PROBLEM DESCRIPTION:
Please convert the data below into a JSON list of strings, one string per line, leaving out any blank lines.

Data on locating visible targets:
_ _ _ _

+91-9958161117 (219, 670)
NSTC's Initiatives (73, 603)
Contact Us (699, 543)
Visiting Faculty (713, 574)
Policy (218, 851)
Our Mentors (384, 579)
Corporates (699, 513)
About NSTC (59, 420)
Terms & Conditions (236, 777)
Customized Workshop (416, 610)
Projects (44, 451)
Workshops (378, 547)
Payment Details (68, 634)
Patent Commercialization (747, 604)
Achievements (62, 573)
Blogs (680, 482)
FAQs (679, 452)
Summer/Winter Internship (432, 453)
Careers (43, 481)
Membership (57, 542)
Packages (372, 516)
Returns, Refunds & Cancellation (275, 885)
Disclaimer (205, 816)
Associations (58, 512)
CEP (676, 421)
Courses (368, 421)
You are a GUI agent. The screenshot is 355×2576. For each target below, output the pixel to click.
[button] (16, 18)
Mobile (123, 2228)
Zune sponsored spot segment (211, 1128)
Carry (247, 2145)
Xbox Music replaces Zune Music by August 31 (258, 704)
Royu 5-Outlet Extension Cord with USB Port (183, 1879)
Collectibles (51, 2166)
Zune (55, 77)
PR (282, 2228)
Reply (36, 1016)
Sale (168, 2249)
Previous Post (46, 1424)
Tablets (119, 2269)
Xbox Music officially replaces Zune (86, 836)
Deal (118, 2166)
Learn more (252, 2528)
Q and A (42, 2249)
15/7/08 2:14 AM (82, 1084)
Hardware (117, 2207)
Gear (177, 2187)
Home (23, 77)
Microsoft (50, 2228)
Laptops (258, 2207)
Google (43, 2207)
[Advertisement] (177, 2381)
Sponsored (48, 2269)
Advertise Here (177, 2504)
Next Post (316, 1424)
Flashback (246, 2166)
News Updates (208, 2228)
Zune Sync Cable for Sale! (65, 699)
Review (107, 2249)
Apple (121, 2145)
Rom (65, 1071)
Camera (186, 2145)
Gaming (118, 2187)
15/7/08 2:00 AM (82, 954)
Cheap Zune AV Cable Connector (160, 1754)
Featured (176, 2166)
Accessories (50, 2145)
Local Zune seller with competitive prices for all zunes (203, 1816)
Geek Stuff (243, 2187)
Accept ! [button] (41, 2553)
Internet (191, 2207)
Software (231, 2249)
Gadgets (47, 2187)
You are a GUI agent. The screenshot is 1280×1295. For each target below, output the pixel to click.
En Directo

_ _ _ _

RESPONSE TO THE TASK:
[
  "+91-9958161117 (219, 670)",
  "NSTC's Initiatives (73, 603)",
  "Contact Us (699, 543)",
  "Visiting Faculty (713, 574)",
  "Policy (218, 851)",
  "Our Mentors (384, 579)",
  "Corporates (699, 513)",
  "About NSTC (59, 420)",
  "Terms & Conditions (236, 777)",
  "Customized Workshop (416, 610)",
  "Projects (44, 451)",
  "Workshops (378, 547)",
  "Payment Details (68, 634)",
  "Patent Commercialization (747, 604)",
  "Achievements (62, 573)",
  "Blogs (680, 482)",
  "FAQs (679, 452)",
  "Summer/Winter Internship (432, 453)",
  "Careers (43, 481)",
  "Membership (57, 542)",
  "Packages (372, 516)",
  "Returns, Refunds & Cancellation (275, 885)",
  "Disclaimer (205, 816)",
  "Associations (58, 512)",
  "CEP (676, 421)",
  "Courses (368, 421)",
  "You are a GUI agent. The screenshot is 355×2576. For each target below, output the pixel to click.",
  "[button] (16, 18)",
  "Mobile (123, 2228)",
  "Zune sponsored spot segment (211, 1128)",
  "Carry (247, 2145)",
  "Xbox Music replaces Zune Music by August 31 (258, 704)",
  "Royu 5-Outlet Extension Cord with USB Port (183, 1879)",
  "Collectibles (51, 2166)",
  "Zune (55, 77)",
  "PR (282, 2228)",
  "Reply (36, 1016)",
  "Sale (168, 2249)",
  "Previous Post (46, 1424)",
  "Tablets (119, 2269)",
  "Xbox Music officially replaces Zune (86, 836)",
  "Deal (118, 2166)",
  "Learn more (252, 2528)",
  "Q and A (42, 2249)",
  "15/7/08 2:14 AM (82, 1084)",
  "Hardware (117, 2207)",
  "Gear (177, 2187)",
  "Home (23, 77)",
  "Microsoft (50, 2228)",
  "Laptops (258, 2207)",
  "Google (43, 2207)",
  "[Advertisement] (177, 2381)",
  "Sponsored (48, 2269)",
  "Advertise Here (177, 2504)",
  "Next Post (316, 1424)",
  "Flashback (246, 2166)",
  "News Updates (208, 2228)",
  "Zune Sync Cable for Sale! (65, 699)",
  "Review (107, 2249)",
  "Apple (121, 2145)",
  "Rom (65, 1071)",
  "Camera (186, 2145)",
  "Gaming (118, 2187)",
  "15/7/08 2:00 AM (82, 954)",
  "Cheap Zune AV Cable Connector (160, 1754)",
  "Featured (176, 2166)",
  "Accessories (50, 2145)",
  "Local Zune seller with competitive prices for all zunes (203, 1816)",
  "Geek Stuff (243, 2187)",
  "Accept ! [button] (41, 2553)",
  "Internet (191, 2207)",
  "Software (231, 2249)",
  "Gadgets (47, 2187)",
  "You are a GUI agent. The screenshot is 1280×1295. For each target below, output the pixel to click.",
  "En Directo"
]